Extreme Ultra-Violet (EUV) Micro-processor Chipmaking – Explained

Samsung gave the first detailed look at its long-awaited 7nm process at the┬áVLSI Symposia in Honolulu last month at a press conference. The talk was especially newsworthy because Samsung is likely to be the first to introduce a new form of lithography, known as EUV because it uses extreme ultra-violet light, that has been in development for some 30 years. Chipmakers currently rely on lithography tools from ASML or Nikon with an argon fluoride (ArF) excimer laser that produces deep ultra-violet light with a wavelength of 193nm. These scanners also use a technique called immersion lithography to enhance the resolution, but they still can’t pattern critical features at the most advanced nodes without complex and costly multi-patterning steps. The introduction of ASML’s EUV lithography, which uses a completely different laser-produced plasma to generate 13.5nm light, provides several potential advantages.

First, it enables accurate patterning of much smaller features to extend scaling. Samsung’s 7nm process has a 27nm fin pitch and a 54nm gate pitch, which results in the smallest FinFET transistors reported to date. It also has the smallest high-density SRAM cell size at 0.0262 square microns. The overall result is a 40 percent shrink in comparison with its current 10nm process used to manufacture Qualcomm’s Snapdragon 845 and Samsung’s own Exynos 9810.
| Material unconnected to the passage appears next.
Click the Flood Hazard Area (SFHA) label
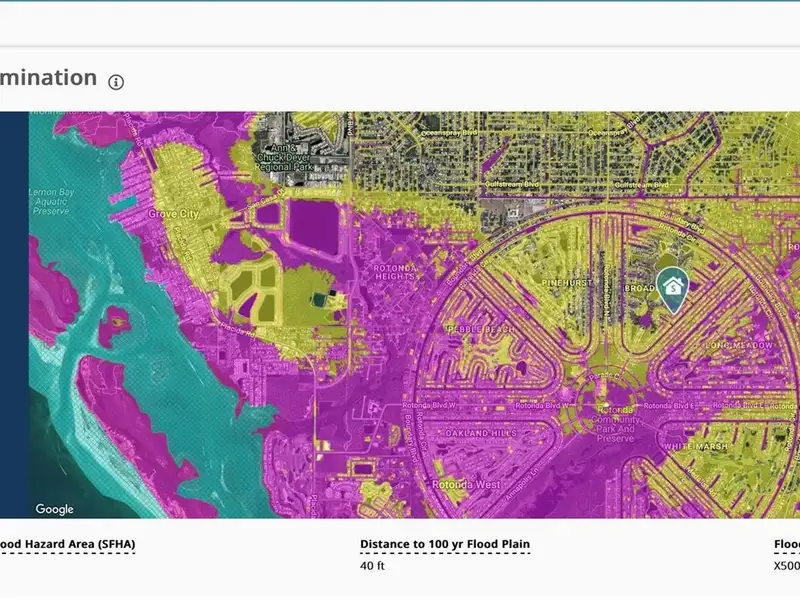The height and width of the screenshot is (600, 800). pos(67,545)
Second, the use of EUV results in better pattern fidelity and less variability at these dimensions. in other words, what you print, is what you get. Samsung emphasized that the 70 percent better pattern fidelity versus current 193nm ArF immersion scanner with multi-patterning provides a big advantage when ramping advanced logic to manufacturable yields.

 

 

Samsung produced 256Mb high-density SRAM test chips using the 7nm platform and achieved yields of more than 50% with good operation. The company also produced a 7nm application processor with a quad-core CPU, six-core GPU and SRAM caches that was fully operational. The 7nm EUV technolgy will deliver 20-30 percent higher transistor performance and use 30-50% lower power–an improvement over the early 7nm EUV test results that Samsung presented at last year’s conference in Kyoto.

At its annual Foundry Forum last month, Samsung said it was on track to start risk production of 7nm later this year. Competitors such as Intel are still wrestling with yields for their 10nm technology and now expects to start production of mainstream processors sometime in 2019. The node names are misleading and Intel’s 10nm process, which uses ArF immersion with self-aligned quadruple patterning, is similar to the foundries’ 7nm nodes. The 10nm process has a fin pitch of 34nm and gate pitch of 54nm, and a SRAM cell size of 0.0312 square microns. Intel is also working on EUV but has not said when it will introduce it in volume manufacturing.